The Dow Theory, which owes much to Dow's editorials in The Wall Street Journal between 1899 and 1902, is best at identifying primary bull and bear markets. When both the Dow Industrials and Dow Transports are reaching significant highs (or lows), the primary trend is bullish (or bearish). Following this simple rule has been highly rewarding over the last 100-plus years, and since 1946 Dow Theory Forecasts has recommended that investors focus mostly on the primary trend when setting stock-market exposure.
Still, secondary reactions are hugely important, for it is the penetration of the endpoints of previous secondary reactions that signals a change in the primary trend. Corrections in mature bull markets can be nerve-racking, for every change in the primary trend begins with a reaction against the prevailing trend.
A typical secondary correction retraces one-third to two-thirds of the preceding advance over three to 12 weeks, but history suggests that even those broad parameters should be viewed as rough guidelines. For the Industrials, a one-third to two-thirds retracement of the advance since mid-November would bring a decline to about 13,525 to 13,035. For the Transports, such a retracement would put the average at 5,600 to 5,240.
The market has now gone 15 months without a 10% correction and more than three months without a 5% correction — both unusually long winning streaks. More than 80% of New York Stock Exchange stocks are trading above their 200-day moving average — a percentage higher than 90% of the daily observations since January 1989 and a level associated with a higher-than-normal risk of a correction.
The percentage of bullish investment newsletters exceeds the percentage bearish by more than 26% — down from nearly 34% in early February but still at a level that often presages a market pullback, according to Investors Intelligence. Surveys of individuals also reveal fairly widespread optimism, and option prices suggest traders are complacent.

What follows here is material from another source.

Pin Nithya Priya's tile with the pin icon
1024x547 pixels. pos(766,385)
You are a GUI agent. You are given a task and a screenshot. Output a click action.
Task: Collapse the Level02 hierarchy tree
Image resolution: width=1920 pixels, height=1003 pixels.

The primary trend is bullish. Secondary corrections are difficult to time with any precision — and with valuations still reasonable we are not prepared to raise cash aggressively at this point — but subscribers should not be surprised by a market pullback. For now, our Buy List and Focus List have 97.5% in stocks, versus 91.9% for our Long-Term Buy List. CVS Caremark ($53; CVS) represents a top pick for new buying.